● PROBLEM TO WORK ON: Duplicate the forum thread word for word, beginning at the words "Like Gertie, we" and stopping after "that makes sense.".

● SELECTED EXCERPT:
Good luck & hope you don't have to wait too long! 

X


----------



## pyjamas (Jun 24, 2011)

Thanks to GERTIE and Lizard for your replies. It really is quite exciting to know that it will eventually happen, just the waiting is so frustrating. Your support is much appreciated x


----------



## flickJ (Feb 9, 2012)

Pyjamas, 

So pleased you are on the road to recovery and that you can concentrate on becoming a 'mummy'   You have had such a long wait, and you deserve to find your special LO


----------



## pyjamas (Jun 24, 2011)

Good Luck to Lizard and flickj. Hope you find your LOs soon x


----------



## katie c (Jun 15, 2009)

Loads of recovery vibes 'jamas. 

Like Gertie, we had a long wait between AP and matching, for no other obvious reason than our SW didn't get her finger out IMO. However had it moved any faster we wouldn't have the boy we have today and may have been matched with some lesser brat  

I genuinely think all the delay was for a reason because we were meant to be this child's parents as opposed to some child's parents. If that makes sense.


----------



## weemoofrazz (Sep 6, 2013)

Lines of data:

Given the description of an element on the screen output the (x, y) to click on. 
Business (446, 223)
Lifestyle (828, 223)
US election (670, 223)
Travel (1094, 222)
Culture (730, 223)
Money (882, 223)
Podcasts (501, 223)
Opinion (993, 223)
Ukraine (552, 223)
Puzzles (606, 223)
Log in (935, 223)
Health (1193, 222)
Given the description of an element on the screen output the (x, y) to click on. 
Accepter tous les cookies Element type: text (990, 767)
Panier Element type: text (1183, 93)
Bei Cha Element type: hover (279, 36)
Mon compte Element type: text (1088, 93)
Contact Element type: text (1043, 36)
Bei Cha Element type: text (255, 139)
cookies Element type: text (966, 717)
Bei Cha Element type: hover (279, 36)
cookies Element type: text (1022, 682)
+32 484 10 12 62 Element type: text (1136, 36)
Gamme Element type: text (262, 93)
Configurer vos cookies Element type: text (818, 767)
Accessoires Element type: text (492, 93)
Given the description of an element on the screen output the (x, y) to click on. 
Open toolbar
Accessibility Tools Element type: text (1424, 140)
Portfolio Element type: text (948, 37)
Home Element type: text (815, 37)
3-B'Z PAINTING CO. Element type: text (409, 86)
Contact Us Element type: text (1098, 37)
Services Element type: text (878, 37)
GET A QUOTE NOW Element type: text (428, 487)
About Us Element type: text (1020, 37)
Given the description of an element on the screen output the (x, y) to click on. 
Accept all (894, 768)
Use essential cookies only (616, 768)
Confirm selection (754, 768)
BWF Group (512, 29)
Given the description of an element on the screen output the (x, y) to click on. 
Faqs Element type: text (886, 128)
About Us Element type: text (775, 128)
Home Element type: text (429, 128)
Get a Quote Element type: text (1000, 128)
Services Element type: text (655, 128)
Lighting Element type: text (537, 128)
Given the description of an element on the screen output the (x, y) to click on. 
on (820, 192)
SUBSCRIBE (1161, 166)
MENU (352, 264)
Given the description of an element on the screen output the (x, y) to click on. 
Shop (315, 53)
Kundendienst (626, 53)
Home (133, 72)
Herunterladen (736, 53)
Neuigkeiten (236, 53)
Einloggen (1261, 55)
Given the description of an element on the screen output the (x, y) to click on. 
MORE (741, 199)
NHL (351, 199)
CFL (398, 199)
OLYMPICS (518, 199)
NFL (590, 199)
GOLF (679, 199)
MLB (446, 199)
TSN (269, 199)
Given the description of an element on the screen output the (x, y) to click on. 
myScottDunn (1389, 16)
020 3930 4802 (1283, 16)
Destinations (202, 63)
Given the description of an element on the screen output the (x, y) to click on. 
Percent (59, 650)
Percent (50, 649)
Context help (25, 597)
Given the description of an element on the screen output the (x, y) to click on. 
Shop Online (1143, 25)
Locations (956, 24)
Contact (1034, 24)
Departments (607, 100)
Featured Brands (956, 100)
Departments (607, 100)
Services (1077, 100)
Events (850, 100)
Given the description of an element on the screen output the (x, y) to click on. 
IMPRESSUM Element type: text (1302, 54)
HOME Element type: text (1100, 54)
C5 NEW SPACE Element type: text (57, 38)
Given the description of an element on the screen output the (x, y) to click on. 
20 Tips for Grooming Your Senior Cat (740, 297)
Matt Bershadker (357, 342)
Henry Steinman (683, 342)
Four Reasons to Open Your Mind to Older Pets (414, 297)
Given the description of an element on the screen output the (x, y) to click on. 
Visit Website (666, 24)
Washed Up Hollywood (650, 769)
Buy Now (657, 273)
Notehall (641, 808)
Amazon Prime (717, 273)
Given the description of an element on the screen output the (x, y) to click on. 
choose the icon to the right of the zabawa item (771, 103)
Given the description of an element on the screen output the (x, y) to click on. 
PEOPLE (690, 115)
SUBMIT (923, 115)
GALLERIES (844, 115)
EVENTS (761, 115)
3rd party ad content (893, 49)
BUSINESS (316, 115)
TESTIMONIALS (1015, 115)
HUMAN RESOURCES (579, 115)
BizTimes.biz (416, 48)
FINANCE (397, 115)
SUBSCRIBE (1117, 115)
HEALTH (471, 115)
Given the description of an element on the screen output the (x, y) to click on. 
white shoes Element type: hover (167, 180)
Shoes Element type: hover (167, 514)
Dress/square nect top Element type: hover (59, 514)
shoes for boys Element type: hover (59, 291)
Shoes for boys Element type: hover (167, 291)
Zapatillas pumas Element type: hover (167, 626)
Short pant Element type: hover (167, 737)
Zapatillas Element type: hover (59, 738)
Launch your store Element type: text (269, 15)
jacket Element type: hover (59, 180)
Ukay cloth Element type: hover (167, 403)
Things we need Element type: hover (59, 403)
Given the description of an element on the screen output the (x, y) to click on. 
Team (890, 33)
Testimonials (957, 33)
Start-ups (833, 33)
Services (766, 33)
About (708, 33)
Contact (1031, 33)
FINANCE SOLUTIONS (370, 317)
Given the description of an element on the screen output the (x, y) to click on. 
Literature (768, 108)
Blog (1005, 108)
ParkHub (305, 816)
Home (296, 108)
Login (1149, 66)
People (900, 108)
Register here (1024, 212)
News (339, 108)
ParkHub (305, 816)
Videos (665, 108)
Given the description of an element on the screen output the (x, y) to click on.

● FINISHED TASK:
Like Gertie, we had a long wait between AP and matching, for no other obvious reason than our SW didn't get her finger out IMO. However had it moved any faster we wouldn't have the boy we have today and may have been matched with some lesser brat  

I genuinely think all the delay was for a reason because we were meant to be this child's parents as opposed to some child's parents. If that makes sense.